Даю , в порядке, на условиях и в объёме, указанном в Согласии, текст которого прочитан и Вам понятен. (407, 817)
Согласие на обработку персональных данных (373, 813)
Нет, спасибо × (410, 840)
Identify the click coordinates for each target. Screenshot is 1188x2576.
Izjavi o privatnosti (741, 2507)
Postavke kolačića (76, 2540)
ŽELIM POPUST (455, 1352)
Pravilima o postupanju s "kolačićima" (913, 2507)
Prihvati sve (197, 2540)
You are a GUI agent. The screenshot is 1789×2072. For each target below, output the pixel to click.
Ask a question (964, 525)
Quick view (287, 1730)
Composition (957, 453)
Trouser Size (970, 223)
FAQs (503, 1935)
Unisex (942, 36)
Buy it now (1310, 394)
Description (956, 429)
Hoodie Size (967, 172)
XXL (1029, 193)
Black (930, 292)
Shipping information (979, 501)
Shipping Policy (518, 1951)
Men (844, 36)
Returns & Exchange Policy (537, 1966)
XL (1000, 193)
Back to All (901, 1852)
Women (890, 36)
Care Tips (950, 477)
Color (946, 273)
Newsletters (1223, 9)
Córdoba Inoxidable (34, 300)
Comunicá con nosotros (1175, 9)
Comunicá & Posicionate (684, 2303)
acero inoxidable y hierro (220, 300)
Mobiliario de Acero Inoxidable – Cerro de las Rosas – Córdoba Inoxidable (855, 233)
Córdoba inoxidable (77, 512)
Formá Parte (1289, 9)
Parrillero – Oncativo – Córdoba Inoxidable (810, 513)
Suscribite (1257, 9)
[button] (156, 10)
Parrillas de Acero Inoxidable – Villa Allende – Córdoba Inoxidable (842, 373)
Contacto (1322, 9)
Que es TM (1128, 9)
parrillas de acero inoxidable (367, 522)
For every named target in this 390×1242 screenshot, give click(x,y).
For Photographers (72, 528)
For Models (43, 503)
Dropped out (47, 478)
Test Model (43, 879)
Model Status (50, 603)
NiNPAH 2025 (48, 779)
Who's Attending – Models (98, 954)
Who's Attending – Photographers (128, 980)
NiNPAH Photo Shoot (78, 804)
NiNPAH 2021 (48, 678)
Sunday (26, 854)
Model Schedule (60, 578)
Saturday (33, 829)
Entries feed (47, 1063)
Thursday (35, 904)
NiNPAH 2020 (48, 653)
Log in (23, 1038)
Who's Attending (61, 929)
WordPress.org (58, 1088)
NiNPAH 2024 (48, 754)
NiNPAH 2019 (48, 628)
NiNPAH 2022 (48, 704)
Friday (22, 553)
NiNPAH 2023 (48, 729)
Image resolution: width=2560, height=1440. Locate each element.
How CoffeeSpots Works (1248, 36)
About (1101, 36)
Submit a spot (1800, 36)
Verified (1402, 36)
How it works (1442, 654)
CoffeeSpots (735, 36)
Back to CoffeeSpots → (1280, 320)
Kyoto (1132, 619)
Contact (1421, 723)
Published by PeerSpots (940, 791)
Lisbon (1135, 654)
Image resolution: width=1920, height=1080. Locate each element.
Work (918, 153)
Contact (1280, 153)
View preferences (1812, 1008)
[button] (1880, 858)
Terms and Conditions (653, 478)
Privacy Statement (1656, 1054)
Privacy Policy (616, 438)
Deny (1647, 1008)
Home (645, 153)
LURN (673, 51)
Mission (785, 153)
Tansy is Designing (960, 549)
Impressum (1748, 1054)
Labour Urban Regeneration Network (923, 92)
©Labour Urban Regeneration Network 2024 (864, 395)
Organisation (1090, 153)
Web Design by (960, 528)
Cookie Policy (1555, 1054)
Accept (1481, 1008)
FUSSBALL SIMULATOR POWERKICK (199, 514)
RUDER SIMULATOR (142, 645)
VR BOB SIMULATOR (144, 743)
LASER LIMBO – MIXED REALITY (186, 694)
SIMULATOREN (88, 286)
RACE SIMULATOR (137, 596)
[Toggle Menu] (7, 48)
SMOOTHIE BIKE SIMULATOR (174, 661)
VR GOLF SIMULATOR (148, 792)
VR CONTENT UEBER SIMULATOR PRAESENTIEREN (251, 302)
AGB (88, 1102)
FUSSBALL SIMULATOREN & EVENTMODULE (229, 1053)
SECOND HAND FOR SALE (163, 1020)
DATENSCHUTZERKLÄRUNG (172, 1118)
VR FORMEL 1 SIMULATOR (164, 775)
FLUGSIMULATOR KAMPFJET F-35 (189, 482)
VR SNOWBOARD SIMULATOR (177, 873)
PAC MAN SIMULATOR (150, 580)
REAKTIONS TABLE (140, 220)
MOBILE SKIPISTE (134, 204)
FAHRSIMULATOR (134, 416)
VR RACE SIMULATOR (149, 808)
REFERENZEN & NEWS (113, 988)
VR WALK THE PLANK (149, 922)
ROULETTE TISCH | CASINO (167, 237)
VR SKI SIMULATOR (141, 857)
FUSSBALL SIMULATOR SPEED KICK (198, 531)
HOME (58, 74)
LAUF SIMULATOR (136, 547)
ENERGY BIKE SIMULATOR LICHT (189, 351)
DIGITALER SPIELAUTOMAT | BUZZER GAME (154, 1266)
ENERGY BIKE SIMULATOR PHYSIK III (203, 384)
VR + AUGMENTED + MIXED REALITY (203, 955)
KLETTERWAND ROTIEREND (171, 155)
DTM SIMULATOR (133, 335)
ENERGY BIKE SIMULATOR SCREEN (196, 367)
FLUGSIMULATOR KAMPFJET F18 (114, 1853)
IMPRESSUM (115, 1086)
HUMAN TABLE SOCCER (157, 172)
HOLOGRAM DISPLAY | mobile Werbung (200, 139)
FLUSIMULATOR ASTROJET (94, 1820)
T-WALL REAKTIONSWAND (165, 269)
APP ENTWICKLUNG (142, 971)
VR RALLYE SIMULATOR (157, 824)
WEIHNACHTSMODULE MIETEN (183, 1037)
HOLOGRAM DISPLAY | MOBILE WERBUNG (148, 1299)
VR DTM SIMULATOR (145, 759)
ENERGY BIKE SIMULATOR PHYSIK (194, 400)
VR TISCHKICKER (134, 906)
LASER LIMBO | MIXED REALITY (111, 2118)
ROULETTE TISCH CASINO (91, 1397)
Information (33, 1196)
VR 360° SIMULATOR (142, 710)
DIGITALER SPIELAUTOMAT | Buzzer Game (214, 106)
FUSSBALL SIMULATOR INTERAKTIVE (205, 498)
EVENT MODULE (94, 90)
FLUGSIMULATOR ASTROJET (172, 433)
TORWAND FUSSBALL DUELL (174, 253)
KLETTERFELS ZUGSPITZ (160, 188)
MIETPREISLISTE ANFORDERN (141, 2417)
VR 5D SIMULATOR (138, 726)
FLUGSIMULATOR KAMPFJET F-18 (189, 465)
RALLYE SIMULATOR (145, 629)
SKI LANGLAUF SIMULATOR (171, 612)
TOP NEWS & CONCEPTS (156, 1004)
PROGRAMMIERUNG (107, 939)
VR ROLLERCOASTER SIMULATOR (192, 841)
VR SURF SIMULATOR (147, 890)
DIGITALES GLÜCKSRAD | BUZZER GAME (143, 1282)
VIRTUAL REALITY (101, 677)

Required action:
Print out every record, character for character.

Your solution:
Даю , в порядке, на условиях и в объёме, указанном в Согласии, текст которого прочитан и Вам понятен. (407, 817)
Согласие на обработку персональных данных (373, 813)
Нет, спасибо × (410, 840)
Identify the click coordinates for each target. Screenshot is 1188x2576.
Izjavi o privatnosti (741, 2507)
Postavke kolačića (76, 2540)
ŽELIM POPUST (455, 1352)
Pravilima o postupanju s "kolačićima" (913, 2507)
Prihvati sve (197, 2540)
You are a GUI agent. The screenshot is 1789×2072. For each target below, output the pixel to click.
Ask a question (964, 525)
Quick view (287, 1730)
Composition (957, 453)
Trouser Size (970, 223)
FAQs (503, 1935)
Unisex (942, 36)
Buy it now (1310, 394)
Description (956, 429)
Hoodie Size (967, 172)
XXL (1029, 193)
Black (930, 292)
Shipping information (979, 501)
Shipping Policy (518, 1951)
Men (844, 36)
Returns & Exchange Policy (537, 1966)
XL (1000, 193)
Back to All (901, 1852)
Women (890, 36)
Care Tips (950, 477)
Color (946, 273)
Newsletters (1223, 9)
Córdoba Inoxidable (34, 300)
Comunicá con nosotros (1175, 9)
Comunicá & Posicionate (684, 2303)
acero inoxidable y hierro (220, 300)
Mobiliario de Acero Inoxidable – Cerro de las Rosas – Córdoba Inoxidable (855, 233)
Córdoba inoxidable (77, 512)
Formá Parte (1289, 9)
Parrillero – Oncativo – Córdoba Inoxidable (810, 513)
Suscribite (1257, 9)
[button] (156, 10)
Parrillas de Acero Inoxidable – Villa Allende – Córdoba Inoxidable (842, 373)
Contacto (1322, 9)
Que es TM (1128, 9)
parrillas de acero inoxidable (367, 522)
For every named target in this 390×1242 screenshot, give click(x,y).
For Photographers (72, 528)
For Models (43, 503)
Dropped out (47, 478)
Test Model (43, 879)
Model Status (50, 603)
NiNPAH 2025 (48, 779)
Who's Attending – Models (98, 954)
Who's Attending – Photographers (128, 980)
NiNPAH Photo Shoot (78, 804)
NiNPAH 2021 (48, 678)
Sunday (26, 854)
Model Schedule (60, 578)
Saturday (33, 829)
Entries feed (47, 1063)
Thursday (35, 904)
NiNPAH 2020 (48, 653)
Log in (23, 1038)
Who's Attending (61, 929)
WordPress.org (58, 1088)
NiNPAH 2024 (48, 754)
NiNPAH 2019 (48, 628)
NiNPAH 2022 (48, 704)
Friday (22, 553)
NiNPAH 2023 (48, 729)
Image resolution: width=2560, height=1440. Locate each element.
How CoffeeSpots Works (1248, 36)
About (1101, 36)
Submit a spot (1800, 36)
Verified (1402, 36)
How it works (1442, 654)
CoffeeSpots (735, 36)
Back to CoffeeSpots → (1280, 320)
Kyoto (1132, 619)
Contact (1421, 723)
Published by PeerSpots (940, 791)
Lisbon (1135, 654)
Image resolution: width=1920, height=1080. Locate each element.
Work (918, 153)
Contact (1280, 153)
View preferences (1812, 1008)
[button] (1880, 858)
Terms and Conditions (653, 478)
Privacy Statement (1656, 1054)
Privacy Policy (616, 438)
Deny (1647, 1008)
Home (645, 153)
LURN (673, 51)
Mission (785, 153)
Tansy is Designing (960, 549)
Impressum (1748, 1054)
Labour Urban Regeneration Network (923, 92)
©Labour Urban Regeneration Network 2024 (864, 395)
Organisation (1090, 153)
Web Design by (960, 528)
Cookie Policy (1555, 1054)
Accept (1481, 1008)
FUSSBALL SIMULATOR POWERKICK (199, 514)
RUDER SIMULATOR (142, 645)
VR BOB SIMULATOR (144, 743)
LASER LIMBO – MIXED REALITY (186, 694)
SIMULATOREN (88, 286)
RACE SIMULATOR (137, 596)
[Toggle Menu] (7, 48)
SMOOTHIE BIKE SIMULATOR (174, 661)
VR GOLF SIMULATOR (148, 792)
VR CONTENT UEBER SIMULATOR PRAESENTIEREN (251, 302)
AGB (88, 1102)
FUSSBALL SIMULATOREN & EVENTMODULE (229, 1053)
SECOND HAND FOR SALE (163, 1020)
DATENSCHUTZERKLÄRUNG (172, 1118)
VR FORMEL 1 SIMULATOR (164, 775)
FLUGSIMULATOR KAMPFJET F-35 (189, 482)
VR SNOWBOARD SIMULATOR (177, 873)
PAC MAN SIMULATOR (150, 580)
REAKTIONS TABLE (140, 220)
MOBILE SKIPISTE (134, 204)
FAHRSIMULATOR (134, 416)
VR RACE SIMULATOR (149, 808)
REFERENZEN & NEWS (113, 988)
VR WALK THE PLANK (149, 922)
ROULETTE TISCH | CASINO (167, 237)
VR SKI SIMULATOR (141, 857)
FUSSBALL SIMULATOR SPEED KICK (198, 531)
HOME (58, 74)
LAUF SIMULATOR (136, 547)
ENERGY BIKE SIMULATOR LICHT (189, 351)
DIGITALER SPIELAUTOMAT | BUZZER GAME (154, 1266)
ENERGY BIKE SIMULATOR PHYSIK III (203, 384)
VR + AUGMENTED + MIXED REALITY (203, 955)
KLETTERWAND ROTIEREND (171, 155)
DTM SIMULATOR (133, 335)
ENERGY BIKE SIMULATOR SCREEN (196, 367)
FLUGSIMULATOR KAMPFJET F18 (114, 1853)
IMPRESSUM (115, 1086)
HUMAN TABLE SOCCER (157, 172)
HOLOGRAM DISPLAY | mobile Werbung (200, 139)
FLUSIMULATOR ASTROJET (94, 1820)
T-WALL REAKTIONSWAND (165, 269)
APP ENTWICKLUNG (142, 971)
VR RALLYE SIMULATOR (157, 824)
WEIHNACHTSMODULE MIETEN (183, 1037)
HOLOGRAM DISPLAY | MOBILE WERBUNG (148, 1299)
VR DTM SIMULATOR (145, 759)
ENERGY BIKE SIMULATOR PHYSIK (194, 400)
VR TISCHKICKER (134, 906)
LASER LIMBO | MIXED REALITY (111, 2118)
ROULETTE TISCH CASINO (91, 1397)
Information (33, 1196)
VR 360° SIMULATOR (142, 710)
DIGITALER SPIELAUTOMAT | Buzzer Game (214, 106)
FUSSBALL SIMULATOR INTERAKTIVE (205, 498)
EVENT MODULE (94, 90)
FLUGSIMULATOR ASTROJET (172, 433)
TORWAND FUSSBALL DUELL (174, 253)
KLETTERFELS ZUGSPITZ (160, 188)
MIETPREISLISTE ANFORDERN (141, 2417)
VR 5D SIMULATOR (138, 726)
FLUGSIMULATOR KAMPFJET F-18 (189, 465)
RALLYE SIMULATOR (145, 629)
SKI LANGLAUF SIMULATOR (171, 612)
TOP NEWS & CONCEPTS (156, 1004)
PROGRAMMIERUNG (107, 939)
VR ROLLERCOASTER SIMULATOR (192, 841)
VR SURF SIMULATOR (147, 890)
DIGITALES GLÜCKSRAD | BUZZER GAME (143, 1282)
VIRTUAL REALITY (101, 677)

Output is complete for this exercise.